Included in this first round of rescissions are $8.3 billion in foreign aid and $1.1 billion for public broadcasting – which are points of contention among several Republican lawmakers, even some who are otherwise excited to see the spending cuts. Also on the chopping block this time are things like $750,000 to reduce xenophobia in Venezuela, $67,000 for feeding insect powder to children in Madagascar, and $3 million for circumcision, vasectomies, and condoms in Zambia.
Where might $9.4 billion go to better effect for the taxpayers who forked it over? At about a million apiece, it could buy 9,400 brand new ladder trucks for fire departments – or, at the same average price each, the same number of brand-new MRI machines – that’s 184 of either for each of the 50 states plus the District of Columbia. On the topic of health care, a triple bypass heart surgery costs anywhere from $30,000 to $200,000, depending on a variety of factors. This first rescissions bill could cover the cost of anywhere between 47,000 and 313,000 such lifesaving procedures.

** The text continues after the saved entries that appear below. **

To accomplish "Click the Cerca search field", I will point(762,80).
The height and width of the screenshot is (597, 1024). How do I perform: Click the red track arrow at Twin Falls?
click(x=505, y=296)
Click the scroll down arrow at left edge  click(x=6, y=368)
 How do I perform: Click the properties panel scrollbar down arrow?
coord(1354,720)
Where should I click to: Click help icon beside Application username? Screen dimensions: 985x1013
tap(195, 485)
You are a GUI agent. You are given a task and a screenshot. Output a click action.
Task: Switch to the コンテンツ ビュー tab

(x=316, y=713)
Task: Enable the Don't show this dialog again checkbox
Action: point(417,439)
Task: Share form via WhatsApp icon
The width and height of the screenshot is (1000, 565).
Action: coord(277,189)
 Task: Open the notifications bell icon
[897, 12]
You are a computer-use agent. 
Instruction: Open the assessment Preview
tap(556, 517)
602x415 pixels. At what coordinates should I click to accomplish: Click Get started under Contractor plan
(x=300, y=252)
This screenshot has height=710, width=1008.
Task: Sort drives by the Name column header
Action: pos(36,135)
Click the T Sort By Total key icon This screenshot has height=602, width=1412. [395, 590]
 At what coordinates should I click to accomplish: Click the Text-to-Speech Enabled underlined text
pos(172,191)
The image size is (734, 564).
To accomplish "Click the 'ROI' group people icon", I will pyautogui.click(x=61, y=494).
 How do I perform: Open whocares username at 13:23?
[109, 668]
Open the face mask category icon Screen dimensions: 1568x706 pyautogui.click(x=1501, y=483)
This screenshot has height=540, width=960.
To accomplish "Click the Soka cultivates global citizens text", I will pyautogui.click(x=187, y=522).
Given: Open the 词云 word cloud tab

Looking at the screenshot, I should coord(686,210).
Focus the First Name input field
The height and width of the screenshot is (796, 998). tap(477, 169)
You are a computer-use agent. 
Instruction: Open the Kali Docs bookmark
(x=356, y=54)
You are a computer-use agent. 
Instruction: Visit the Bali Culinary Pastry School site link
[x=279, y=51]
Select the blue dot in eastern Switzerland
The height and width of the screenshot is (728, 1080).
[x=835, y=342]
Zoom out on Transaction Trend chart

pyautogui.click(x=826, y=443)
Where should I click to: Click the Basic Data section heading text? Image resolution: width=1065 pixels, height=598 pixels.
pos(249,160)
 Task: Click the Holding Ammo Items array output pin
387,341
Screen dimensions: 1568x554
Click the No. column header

Of course, the money would almost certainly not be sent off to such a noble end as that – but it serves as a good example of just how much buying power $9.4 billion really has. For that matter, if one were to add up all the congressional salaries across both chambers of the legislature – and assuming there isn’t a pay increase on the horizon – it could fully pay Congress for the next 99 years!
Still, those who point out that this DOGE rescissions package is just a drop in the bucket of our overall spending problem do have a point. If this bill passes, though, White House budget director Russ Vought assures it will be the first of many.